■ **EXERCISE BRIEF**:
All pictures are to be skipped; retype only the lines from the top of the entries through the line with "Talla (53, 739)", both included.
───── ENTRIES PROVIDED ─────
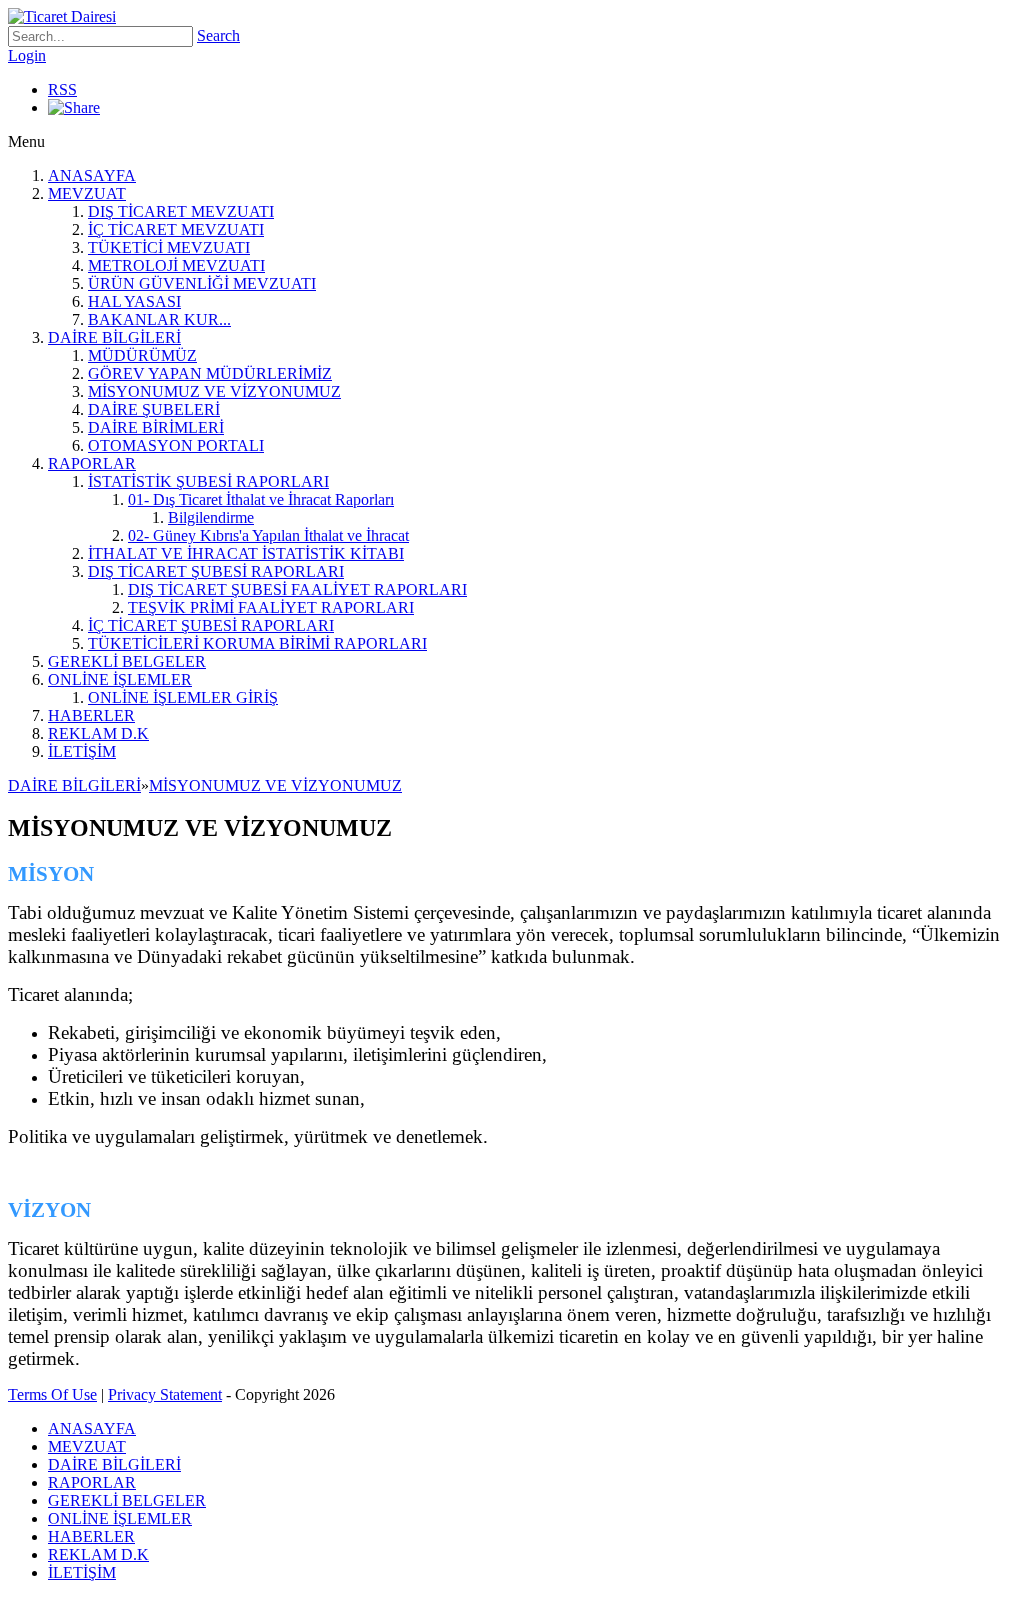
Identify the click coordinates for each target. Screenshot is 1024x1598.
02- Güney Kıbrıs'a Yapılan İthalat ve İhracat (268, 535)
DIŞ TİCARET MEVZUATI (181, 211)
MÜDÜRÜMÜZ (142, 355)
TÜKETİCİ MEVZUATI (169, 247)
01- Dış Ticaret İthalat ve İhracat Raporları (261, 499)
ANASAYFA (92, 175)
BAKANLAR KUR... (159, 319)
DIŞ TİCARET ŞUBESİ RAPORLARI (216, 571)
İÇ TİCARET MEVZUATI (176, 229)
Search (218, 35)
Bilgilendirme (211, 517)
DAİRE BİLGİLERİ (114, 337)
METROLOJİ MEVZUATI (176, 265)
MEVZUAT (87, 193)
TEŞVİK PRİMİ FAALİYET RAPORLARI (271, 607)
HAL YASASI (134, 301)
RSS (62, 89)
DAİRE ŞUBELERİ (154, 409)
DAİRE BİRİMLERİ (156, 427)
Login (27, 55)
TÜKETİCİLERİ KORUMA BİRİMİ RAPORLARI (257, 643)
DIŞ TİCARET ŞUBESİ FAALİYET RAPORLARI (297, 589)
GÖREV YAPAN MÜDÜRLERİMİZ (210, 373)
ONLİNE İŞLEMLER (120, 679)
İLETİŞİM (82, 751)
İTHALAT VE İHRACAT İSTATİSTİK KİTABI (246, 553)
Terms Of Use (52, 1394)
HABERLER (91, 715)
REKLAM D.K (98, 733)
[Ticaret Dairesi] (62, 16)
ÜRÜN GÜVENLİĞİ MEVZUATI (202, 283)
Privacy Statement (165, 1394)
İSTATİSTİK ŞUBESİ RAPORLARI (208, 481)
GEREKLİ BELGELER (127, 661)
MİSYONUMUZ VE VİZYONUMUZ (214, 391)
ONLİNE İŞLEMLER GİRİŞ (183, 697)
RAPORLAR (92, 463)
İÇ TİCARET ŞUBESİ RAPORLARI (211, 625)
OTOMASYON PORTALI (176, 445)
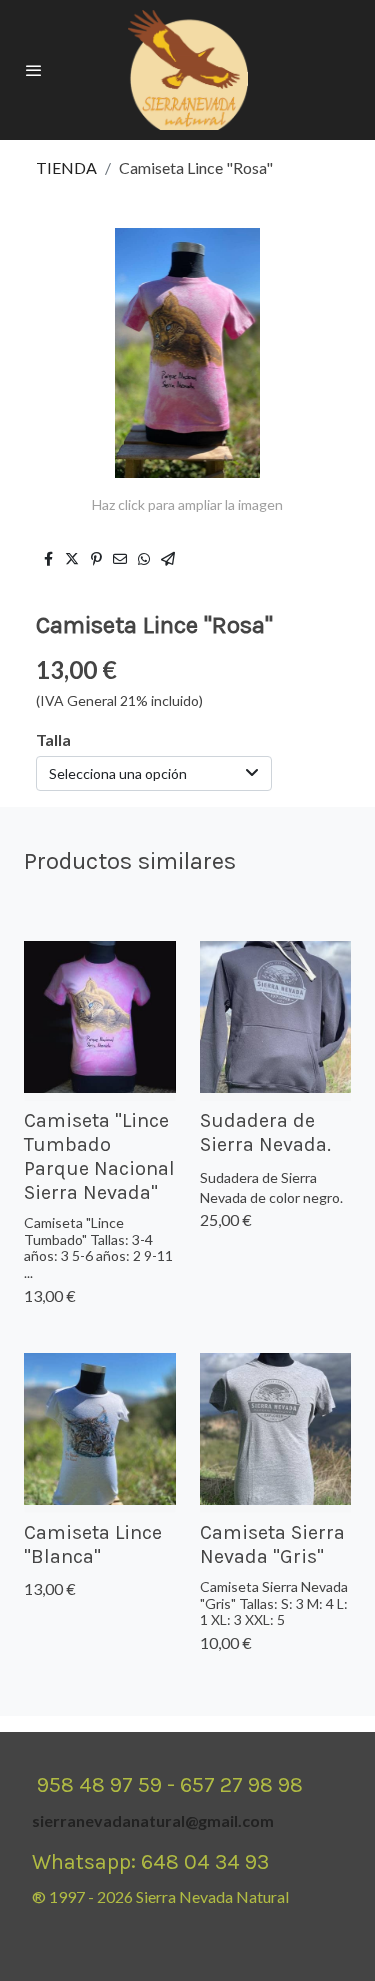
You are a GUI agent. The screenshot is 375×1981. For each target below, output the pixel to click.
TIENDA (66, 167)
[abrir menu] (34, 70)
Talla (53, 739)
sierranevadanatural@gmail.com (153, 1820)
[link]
─────
■ **EXERCISE SOLUTION**:
Identify the click coordinates for each target. Screenshot is 1024x1598.
02- Güney Kıbrıs'a Yapılan İthalat ve İhracat (268, 535)
DIŞ TİCARET MEVZUATI (181, 211)
MÜDÜRÜMÜZ (142, 355)
TÜKETİCİ MEVZUATI (169, 247)
01- Dış Ticaret İthalat ve İhracat Raporları (261, 499)
ANASAYFA (92, 175)
BAKANLAR KUR... (159, 319)
DIŞ TİCARET ŞUBESİ RAPORLARI (216, 571)
İÇ TİCARET MEVZUATI (176, 229)
Search (218, 35)
Bilgilendirme (211, 517)
DAİRE BİLGİLERİ (114, 337)
METROLOJİ MEVZUATI (176, 265)
MEVZUAT (87, 193)
TEŞVİK PRİMİ FAALİYET RAPORLARI (271, 607)
HAL YASASI (134, 301)
RSS (62, 89)
DAİRE ŞUBELERİ (154, 409)
DAİRE BİRİMLERİ (156, 427)
Login (27, 55)
TÜKETİCİLERİ KORUMA BİRİMİ RAPORLARI (257, 643)
DIŞ TİCARET ŞUBESİ FAALİYET RAPORLARI (297, 589)
GÖREV YAPAN MÜDÜRLERİMİZ (210, 373)
ONLİNE İŞLEMLER (120, 679)
İLETİŞİM (82, 751)
İTHALAT VE İHRACAT İSTATİSTİK KİTABI (246, 553)
Terms Of Use (52, 1394)
HABERLER (91, 715)
REKLAM D.K (98, 733)
[Ticaret Dairesi] (62, 16)
ÜRÜN GÜVENLİĞİ MEVZUATI (202, 283)
Privacy Statement (165, 1394)
İSTATİSTİK ŞUBESİ RAPORLARI (208, 481)
GEREKLİ BELGELER (127, 661)
MİSYONUMUZ VE VİZYONUMUZ (214, 391)
ONLİNE İŞLEMLER GİRİŞ (183, 697)
RAPORLAR (92, 463)
İÇ TİCARET ŞUBESİ RAPORLARI (211, 625)
OTOMASYON PORTALI (176, 445)
You are a GUI agent. The screenshot is 375×1981. For each target below, output the pixel to click.
TIENDA (66, 167)
[abrir menu] (34, 70)
Talla (53, 739)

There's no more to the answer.